RECORD EXTRACTS >>

——————————

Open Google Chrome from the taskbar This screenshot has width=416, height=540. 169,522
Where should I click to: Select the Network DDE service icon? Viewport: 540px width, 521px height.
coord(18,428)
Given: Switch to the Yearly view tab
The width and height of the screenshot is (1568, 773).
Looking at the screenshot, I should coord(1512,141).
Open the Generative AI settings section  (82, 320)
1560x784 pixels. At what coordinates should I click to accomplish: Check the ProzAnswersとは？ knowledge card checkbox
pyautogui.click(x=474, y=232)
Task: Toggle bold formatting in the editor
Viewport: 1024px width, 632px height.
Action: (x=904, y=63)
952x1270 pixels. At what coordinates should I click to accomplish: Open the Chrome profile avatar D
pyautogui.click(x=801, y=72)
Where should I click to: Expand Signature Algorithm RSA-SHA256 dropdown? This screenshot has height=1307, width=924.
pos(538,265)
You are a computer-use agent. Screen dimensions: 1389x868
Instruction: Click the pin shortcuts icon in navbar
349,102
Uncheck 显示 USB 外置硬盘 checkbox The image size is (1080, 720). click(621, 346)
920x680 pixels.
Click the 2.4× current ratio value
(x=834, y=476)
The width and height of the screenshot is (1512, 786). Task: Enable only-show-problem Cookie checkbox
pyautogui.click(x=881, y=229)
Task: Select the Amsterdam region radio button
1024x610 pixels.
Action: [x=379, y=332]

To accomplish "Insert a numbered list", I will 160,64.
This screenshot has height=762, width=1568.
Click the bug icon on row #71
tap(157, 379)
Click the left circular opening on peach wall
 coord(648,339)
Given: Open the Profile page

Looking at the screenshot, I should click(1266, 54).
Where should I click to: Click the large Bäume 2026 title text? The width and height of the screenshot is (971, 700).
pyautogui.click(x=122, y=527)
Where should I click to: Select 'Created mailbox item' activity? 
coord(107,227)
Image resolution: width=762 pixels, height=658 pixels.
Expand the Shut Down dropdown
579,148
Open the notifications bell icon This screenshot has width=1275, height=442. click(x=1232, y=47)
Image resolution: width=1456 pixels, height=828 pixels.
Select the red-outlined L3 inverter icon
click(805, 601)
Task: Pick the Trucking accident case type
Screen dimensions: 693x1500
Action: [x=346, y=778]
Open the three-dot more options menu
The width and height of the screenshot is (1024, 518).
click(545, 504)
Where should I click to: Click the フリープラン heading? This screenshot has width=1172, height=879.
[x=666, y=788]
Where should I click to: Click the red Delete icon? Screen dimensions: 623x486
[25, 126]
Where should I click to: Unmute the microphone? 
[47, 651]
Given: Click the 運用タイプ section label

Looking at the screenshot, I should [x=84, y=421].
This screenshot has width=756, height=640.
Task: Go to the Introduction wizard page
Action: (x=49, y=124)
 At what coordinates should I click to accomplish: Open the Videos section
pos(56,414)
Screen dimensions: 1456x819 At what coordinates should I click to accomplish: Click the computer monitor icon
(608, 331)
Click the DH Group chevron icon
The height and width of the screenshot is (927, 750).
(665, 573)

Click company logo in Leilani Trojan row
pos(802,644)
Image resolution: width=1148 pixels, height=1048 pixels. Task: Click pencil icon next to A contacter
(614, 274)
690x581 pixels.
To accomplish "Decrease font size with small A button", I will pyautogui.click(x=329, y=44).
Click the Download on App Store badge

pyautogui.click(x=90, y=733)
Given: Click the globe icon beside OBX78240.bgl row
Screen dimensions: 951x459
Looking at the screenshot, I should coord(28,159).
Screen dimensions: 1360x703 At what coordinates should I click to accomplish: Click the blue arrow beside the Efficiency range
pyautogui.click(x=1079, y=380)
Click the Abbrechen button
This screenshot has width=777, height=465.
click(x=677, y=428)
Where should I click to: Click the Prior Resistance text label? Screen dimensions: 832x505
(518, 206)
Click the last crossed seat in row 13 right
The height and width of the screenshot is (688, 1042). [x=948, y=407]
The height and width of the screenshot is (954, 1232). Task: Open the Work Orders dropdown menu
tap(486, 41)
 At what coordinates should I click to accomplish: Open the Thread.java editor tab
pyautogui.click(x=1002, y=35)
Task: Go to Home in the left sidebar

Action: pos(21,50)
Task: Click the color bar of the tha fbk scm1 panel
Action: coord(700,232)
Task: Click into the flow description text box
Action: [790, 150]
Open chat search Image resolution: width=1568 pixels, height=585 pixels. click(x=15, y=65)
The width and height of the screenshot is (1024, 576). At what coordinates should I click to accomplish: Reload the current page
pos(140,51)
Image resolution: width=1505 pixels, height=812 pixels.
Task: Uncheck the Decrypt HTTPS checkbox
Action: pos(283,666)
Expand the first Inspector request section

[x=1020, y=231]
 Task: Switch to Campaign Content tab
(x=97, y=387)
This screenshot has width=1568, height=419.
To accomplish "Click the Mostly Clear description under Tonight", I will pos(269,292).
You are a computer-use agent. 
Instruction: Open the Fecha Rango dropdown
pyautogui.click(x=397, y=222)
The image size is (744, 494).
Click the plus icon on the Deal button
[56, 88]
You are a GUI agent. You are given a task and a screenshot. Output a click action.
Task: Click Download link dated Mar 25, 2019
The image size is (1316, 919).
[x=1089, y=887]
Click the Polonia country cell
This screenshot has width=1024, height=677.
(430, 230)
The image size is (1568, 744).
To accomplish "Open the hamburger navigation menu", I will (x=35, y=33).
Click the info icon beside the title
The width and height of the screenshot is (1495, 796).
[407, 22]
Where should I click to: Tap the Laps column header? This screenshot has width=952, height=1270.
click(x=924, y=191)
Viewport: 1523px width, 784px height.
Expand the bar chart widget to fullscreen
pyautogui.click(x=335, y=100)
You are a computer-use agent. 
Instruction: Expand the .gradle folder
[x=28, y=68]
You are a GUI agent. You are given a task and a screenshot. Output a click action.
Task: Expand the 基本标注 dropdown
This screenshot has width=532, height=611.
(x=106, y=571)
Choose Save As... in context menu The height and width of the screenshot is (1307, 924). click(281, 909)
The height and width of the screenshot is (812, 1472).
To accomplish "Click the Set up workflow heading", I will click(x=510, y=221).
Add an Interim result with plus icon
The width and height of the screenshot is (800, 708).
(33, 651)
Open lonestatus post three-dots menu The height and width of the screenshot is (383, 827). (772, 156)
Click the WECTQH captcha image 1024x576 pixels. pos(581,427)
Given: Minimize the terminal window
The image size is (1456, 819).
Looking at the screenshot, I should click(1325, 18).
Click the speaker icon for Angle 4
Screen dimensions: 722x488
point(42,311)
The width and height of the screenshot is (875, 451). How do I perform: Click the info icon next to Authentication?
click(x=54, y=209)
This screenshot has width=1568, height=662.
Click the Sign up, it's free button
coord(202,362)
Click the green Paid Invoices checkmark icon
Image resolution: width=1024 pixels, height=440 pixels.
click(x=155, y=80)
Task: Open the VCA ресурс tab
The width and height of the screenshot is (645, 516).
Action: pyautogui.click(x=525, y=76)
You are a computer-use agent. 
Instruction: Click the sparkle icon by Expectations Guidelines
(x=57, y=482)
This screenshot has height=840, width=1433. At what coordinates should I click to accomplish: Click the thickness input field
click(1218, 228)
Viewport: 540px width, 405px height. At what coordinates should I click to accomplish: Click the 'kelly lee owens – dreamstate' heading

——————————

WHAT NEEDS TO BE DONE >> Recast every line of the listing above as a JSON list of strings, one string per line, leaving out the blank lines.

RESPONSE >>
[
  "Open Google Chrome from the taskbar This screenshot has width=416, height=540. 169,522",
  "Where should I click to: Select the Network DDE service icon? Viewport: 540px width, 521px height.",
  "coord(18,428)",
  "Given: Switch to the Yearly view tab",
  "The width and height of the screenshot is (1568, 773).",
  "Looking at the screenshot, I should coord(1512,141).",
  "Open the Generative AI settings section  (82, 320)",
  "1560x784 pixels. At what coordinates should I click to accomplish: Check the ProzAnswersとは？ knowledge card checkbox",
  "pyautogui.click(x=474, y=232)",
  "Task: Toggle bold formatting in the editor",
  "Viewport: 1024px width, 632px height.",
  "Action: (x=904, y=63)",
  "952x1270 pixels. At what coordinates should I click to accomplish: Open the Chrome profile avatar D",
  "pyautogui.click(x=801, y=72)",
  "Where should I click to: Expand Signature Algorithm RSA-SHA256 dropdown? This screenshot has height=1307, width=924.",
  "pos(538,265)",
  "You are a computer-use agent. Screen dimensions: 1389x868",
  "Instruction: Click the pin shortcuts icon in navbar",
  "349,102",
  "Uncheck 显示 USB 外置硬盘 checkbox The image size is (1080, 720). click(621, 346)",
  "920x680 pixels.",
  "Click the 2.4× current ratio value",
  "(x=834, y=476)",
  "The width and height of the screenshot is (1512, 786). Task: Enable only-show-problem Cookie checkbox",
  "pyautogui.click(x=881, y=229)",
  "Task: Select the Amsterdam region radio button",
  "1024x610 pixels.",
  "Action: [x=379, y=332]",
  "To accomplish \"Insert a numbered list\", I will 160,64.",
  "This screenshot has height=762, width=1568.",
  "Click the bug icon on row #71",
  "tap(157, 379)",
  "Click the left circular opening on peach wall",
  " coord(648,339)",
  "Given: Open the Profile page",
  "Looking at the screenshot, I should click(1266, 54).",
  "Where should I click to: Click the large Bäume 2026 title text? The width and height of the screenshot is (971, 700).",
  "pyautogui.click(x=122, y=527)",
  "Where should I click to: Select 'Created mailbox item' activity? ",
  "coord(107,227)",
  "Image resolution: width=762 pixels, height=658 pixels.",
  "Expand the Shut Down dropdown",
  "579,148",
  "Open the notifications bell icon This screenshot has width=1275, height=442. click(x=1232, y=47)",
  "Image resolution: width=1456 pixels, height=828 pixels.",
  "Select the red-outlined L3 inverter icon",
  "click(805, 601)",
  "Task: Pick the Trucking accident case type",
  "Screen dimensions: 693x1500",
  "Action: [x=346, y=778]",
  "Open the three-dot more options menu",
  "The width and height of the screenshot is (1024, 518).",
  "click(545, 504)",
  "Where should I click to: Click the フリープラン heading? This screenshot has width=1172, height=879.",
  "[x=666, y=788]",
  "Where should I click to: Click the red Delete icon? Screen dimensions: 623x486",
  "[25, 126]",
  "Where should I click to: Unmute the microphone? ",
  "[47, 651]",
  "Given: Click the 運用タイプ section label",
  "Looking at the screenshot, I should [x=84, y=421].",
  "This screenshot has width=756, height=640.",
  "Task: Go to the Introduction wizard page",
  "Action: (x=49, y=124)",
  " At what coordinates should I click to accomplish: Open the Videos section",
  "pos(56,414)",
  "Screen dimensions: 1456x819 At what coordinates should I click to accomplish: Click the computer monitor icon",
  "(608, 331)",
  "Click the DH Group chevron icon",
  "The height and width of the screenshot is (927, 750).",
  "(665, 573)",
  "Click company logo in Leilani Trojan row",
  "pos(802,644)",
  "Image resolution: width=1148 pixels, height=1048 pixels. Task: Click pencil icon next to A contacter",
  "(614, 274)",
  "690x581 pixels.",
  "To accomplish \"Decrease font size with small A button\", I will pyautogui.click(x=329, y=44).",
  "Click the Download on App Store badge",
  "pyautogui.click(x=90, y=733)",
  "Given: Click the globe icon beside OBX78240.bgl row",
  "Screen dimensions: 951x459",
  "Looking at the screenshot, I should coord(28,159).",
  "Screen dimensions: 1360x703 At what coordinates should I click to accomplish: Click the blue arrow beside the Efficiency range",
  "pyautogui.click(x=1079, y=380)",
  "Click the Abbrechen button",
  "This screenshot has width=777, height=465.",
  "click(x=677, y=428)",
  "Where should I click to: Click the Prior Resistance text label? Screen dimensions: 832x505",
  "(518, 206)",
  "Click the last crossed seat in row 13 right",
  "The height and width of the screenshot is (688, 1042). [x=948, y=407]",
  "The height and width of the screenshot is (954, 1232). Task: Open the Work Orders dropdown menu",
  "tap(486, 41)",
  " At what coordinates should I click to accomplish: Open the Thread.java editor tab",
  "pyautogui.click(x=1002, y=35)",
  "Task: Go to Home in the left sidebar",
  "Action: pos(21,50)",
  "Task: Click the color bar of the tha fbk scm1 panel",
  "Action: coord(700,232)",
  "Task: Click into the flow description text box",
  "Action: [790, 150]",
  "Open chat search Image resolution: width=1568 pixels, height=585 pixels. click(x=15, y=65)",
  "The width and height of the screenshot is (1024, 576). At what coordinates should I click to accomplish: Reload the current page",
  "pos(140,51)",
  "Image resolution: width=1505 pixels, height=812 pixels.",
  "Task: Uncheck the Decrypt HTTPS checkbox",
  "Action: pos(283,666)",
  "Expand the first Inspector request section",
  "[x=1020, y=231]",
  " Task: Switch to Campaign Content tab",
  "(x=97, y=387)",
  "This screenshot has width=1568, height=419.",
  "To accomplish \"Click the Mostly Clear description under Tonight\", I will pos(269,292).",
  "You are a computer-use agent. ",
  "Instruction: Open the Fecha Rango dropdown",
  "pyautogui.click(x=397, y=222)",
  "The image size is (744, 494).",
  "Click the plus icon on the Deal button",
  "[56, 88]",
  "You are a GUI agent. You are given a task and a screenshot. Output a click action.",
  "Task: Click Download link dated Mar 25, 2019",
  "The image size is (1316, 919).",
  "[x=1089, y=887]",
  "Click the Polonia country cell",
  "This screenshot has width=1024, height=677.",
  "(430, 230)",
  "The image size is (1568, 744).",
  "To accomplish \"Open the hamburger navigation menu\", I will (x=35, y=33).",
  "Click the info icon beside the title",
  "The width and height of the screenshot is (1495, 796).",
  "[407, 22]",
  "Where should I click to: Tap the Laps column header? This screenshot has width=952, height=1270.",
  "click(x=924, y=191)",
  "Viewport: 1523px width, 784px height.",
  "Expand the bar chart widget to fullscreen",
  "pyautogui.click(x=335, y=100)",
  "You are a computer-use agent. ",
  "Instruction: Expand the .gradle folder",
  "[x=28, y=68]",
  "You are a GUI agent. You are given a task and a screenshot. Output a click action.",
  "Task: Expand the 基本标注 dropdown",
  "This screenshot has width=532, height=611.",
  "(x=106, y=571)",
  "Choose Save As... in context menu The height and width of the screenshot is (1307, 924). click(281, 909)",
  "The height and width of the screenshot is (812, 1472).",
  "To accomplish \"Click the Set up workflow heading\", I will click(x=510, y=221).",
  "Add an Interim result with plus icon",
  "The width and height of the screenshot is (800, 708).",
  "(33, 651)",
  "Open lonestatus post three-dots menu The height and width of the screenshot is (383, 827). (772, 156)",
  "Click the WECTQH captcha image 1024x576 pixels. pos(581,427)",
  "Given: Minimize the terminal window",
  "The image size is (1456, 819).",
  "Looking at the screenshot, I should click(1325, 18).",
  "Click the speaker icon for Angle 4",
  "Screen dimensions: 722x488",
  "point(42,311)",
  "The width and height of the screenshot is (875, 451). How do I perform: Click the info icon next to Authentication?",
  "click(x=54, y=209)",
  "This screenshot has width=1568, height=662.",
  "Click the Sign up, it's free button",
  "coord(202,362)",
  "Click the green Paid Invoices checkmark icon",
  "Image resolution: width=1024 pixels, height=440 pixels.",
  "click(x=155, y=80)",
  "Task: Open the VCA ресурс tab",
  "The width and height of the screenshot is (645, 516).",
  "Action: pyautogui.click(x=525, y=76)",
  "You are a computer-use agent. ",
  "Instruction: Click the sparkle icon by Expectations Guidelines",
  "(x=57, y=482)",
  "This screenshot has height=840, width=1433. At what coordinates should I click to accomplish: Click the thickness input field",
  "click(1218, 228)",
  "Viewport: 540px width, 405px height. At what coordinates should I click to accomplish: Click the 'kelly lee owens – dreamstate' heading"
]